Skip to content

Conversation

@Rexicon226
Copy link
Contributor

@Rexicon226 Rexicon226 commented Dec 22, 2023

this fixes #2984

this adds a is_autotranslated flag to std.zig.Ast as well as std.zig.Parser. my solution is to create a keyword that only exists in the parser, which when seen updates the flag. the main error logic is handled inside of AstGen, so that if need be, this can be used for other things that might be constrained by an auto generated file. i intentionally do not add the token to the node list for 2 important reasons. first, it has no actual meaning in the code and is simply a "metadata" tag. second, it would mess up a lot of logic that relies on optimizing empty structs, and other checks. it simply makes no sense to spend the time on processing something that gives nothing.
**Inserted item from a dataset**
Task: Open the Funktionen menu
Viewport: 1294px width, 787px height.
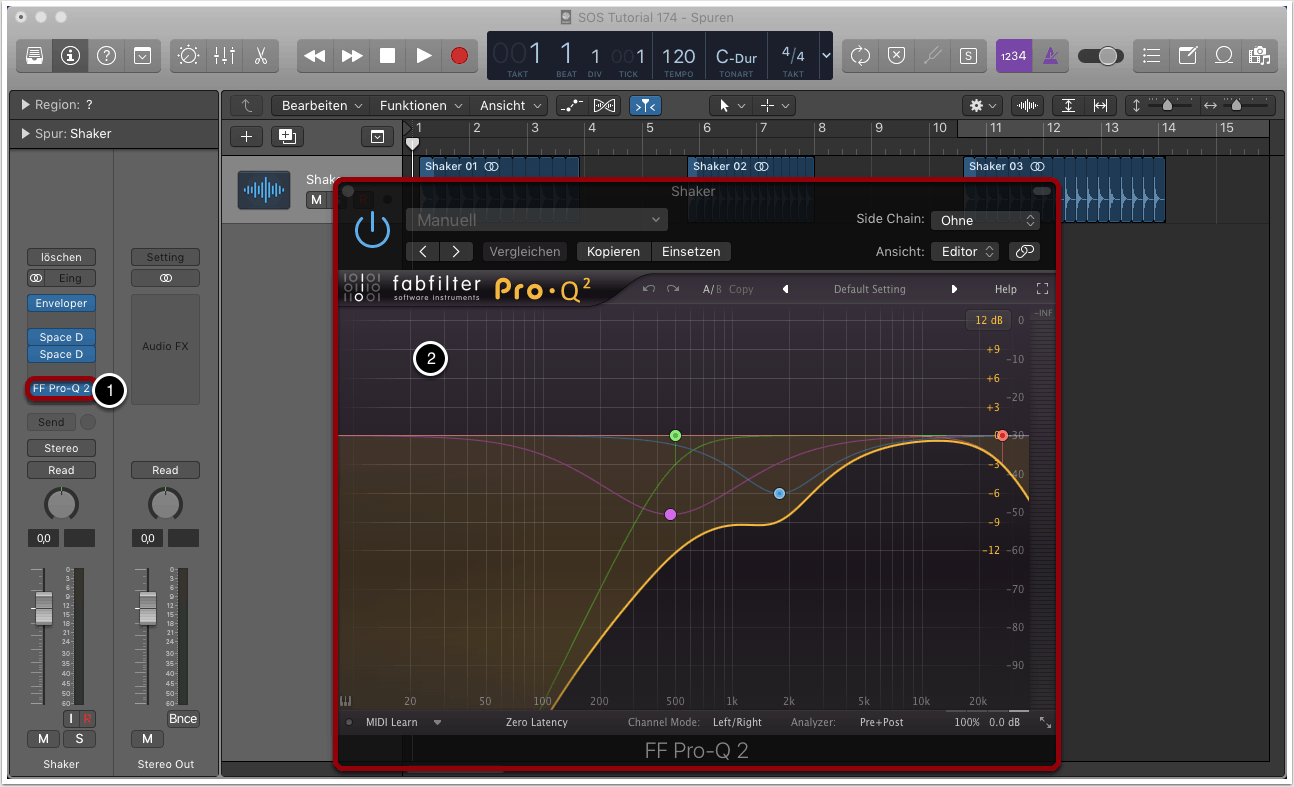Action: pos(421,105)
note that the wasm blob needed to be updated because of this syntax affecting stage1

TODO:

  • Fix formatter to correctly ignore the token.
  • Look into doc-gen and why it uses c pointers.
  • Look into some stdlib c pointers to decide if they are truly needed.
outdated, initial message, to give context to mlugg's reply

first,
the solution is a bit strange, but i believe it's the cleanest one. the main problem i faced when implementing this was that making this a "full" token, and appending it to the list would trip a lot of different decls.len == 0 type logic. could i have created special cases for those comparisons, yes. but that would have been a bit unclean and required more code change. i dont see this as a real token, i just think of it as a file descriptor.

second,
you may notice that this error is turned off inside of test blocks. this was not a requirement of the issue, however i see no other way around this. either we could update 500 files with the token, or just let c pointers exist inside of test blocks. there is no other usage for c pointers in my opinion other than for testing.

third,
all of the stdlib changes you see, i simply moved [*c] to [*]. this is possibly not the correct solution, however i just dont know that specific code to tell. please tell me if there is something else that should be used.
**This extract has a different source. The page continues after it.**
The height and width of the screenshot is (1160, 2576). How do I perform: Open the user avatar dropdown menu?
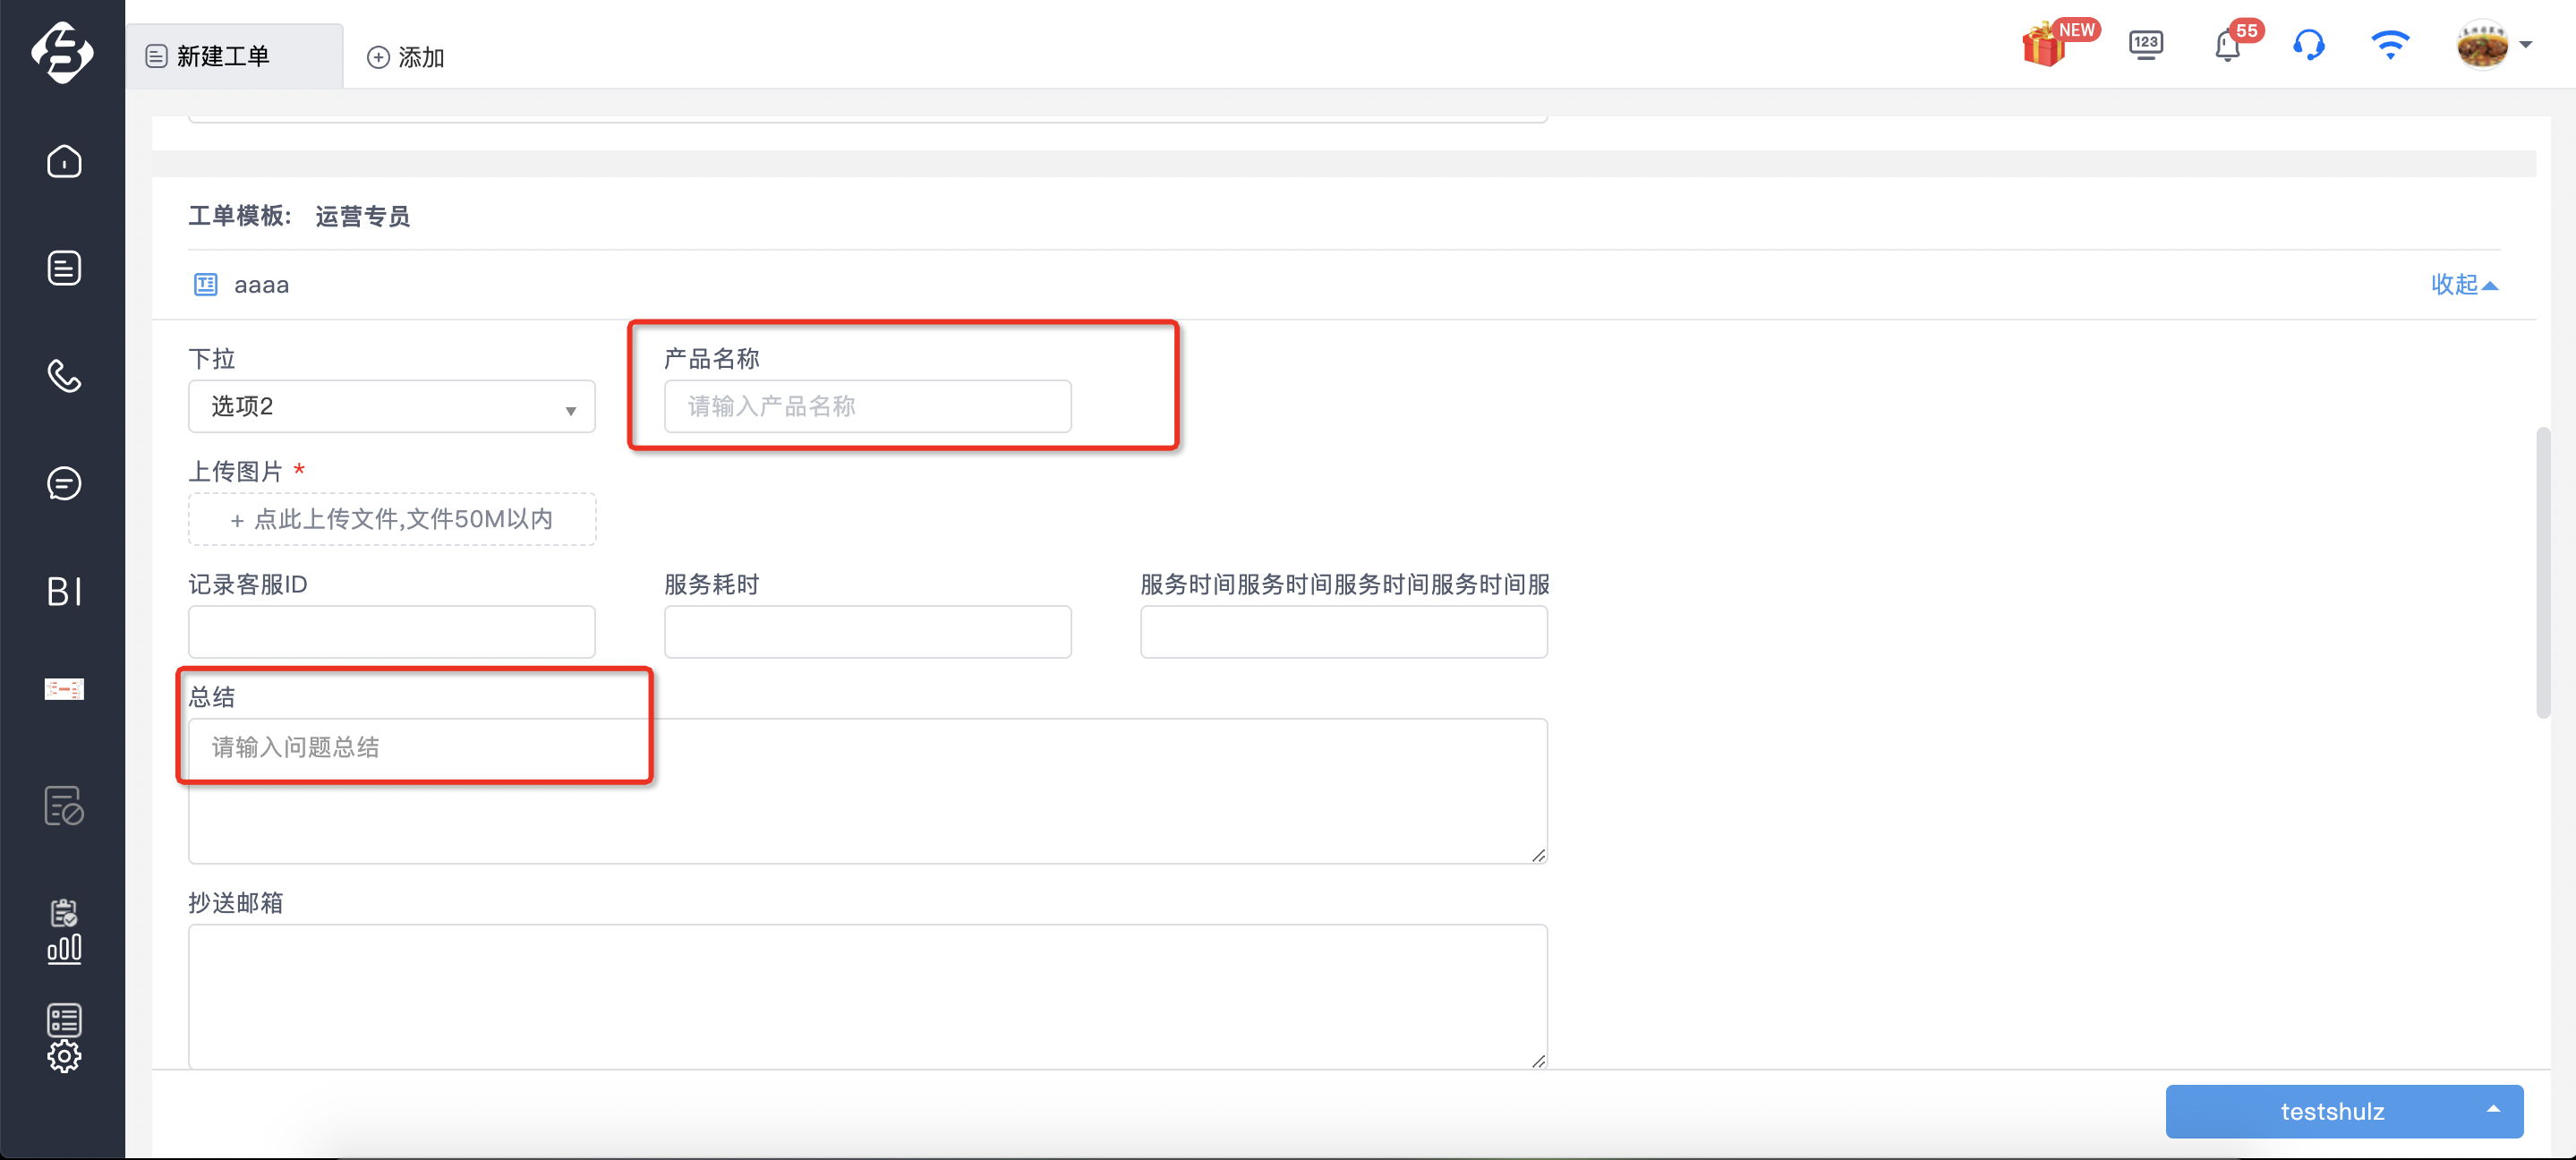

i believe this pr is a move forward in the right direction. it's a big breaking change, and is something that should be thought through very carefully, so take your time.

any feedback is very welcome, i only felt confident enough to pr this once the testing suite completed on my machine completed.

(you may notice my shift key is a bit dead)

@mlugg
Copy link
Member

mlugg commented Dec 22, 2023

I haven't looked through the diff properly, but here are some comments at a glance.

  • The error here has been implemented in the parser. That's not ideal, because it blocks later compilation errors. Instead, this check should live in AstGen. This allows other AstGen errors to be caught at the same time, and in future, may allow some Sema errors to be identified too. (The presence of the keyword should simply set a flag on Ast.)

  • Turning this error off within test blocks does not make sense. Tests are completely normal Zig code, and should not be treated any differently - the reasons we wish to avoid C pointers in general Zig code still apply just as well within test blocks.

    either we could update 500 files with the token, or just let c pointers exist inside of test blocks.

    Then we should update the 500 files with the token. Just because a task is tedious doesn't mean we should just implement a strange rule in the language to work around having to do it.

    there is no other usage for c pointers in my opinion other than for testing.

    To reiterate: C pointers have no more use in tests than they do anywhere else in the language. Any usage of them in user code (aside from Zig behavior tests which are testing C pointers) is incorrect.

  • Regarding the following point:

    all of the stdlib changes you see, i simply moved [*c] to [*]. this is possibly not the correct solution [...]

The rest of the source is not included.